══ Given data

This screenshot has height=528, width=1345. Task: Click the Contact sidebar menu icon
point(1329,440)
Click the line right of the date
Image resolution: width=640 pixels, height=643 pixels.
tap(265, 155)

════

Exercise brief: Exactness is what counts here: write out every record again.

Written solution:
This screenshot has height=528, width=1345. Task: Click the Contact sidebar menu icon
point(1329,440)
Click the line right of the date
Image resolution: width=640 pixels, height=643 pixels.
tap(265, 155)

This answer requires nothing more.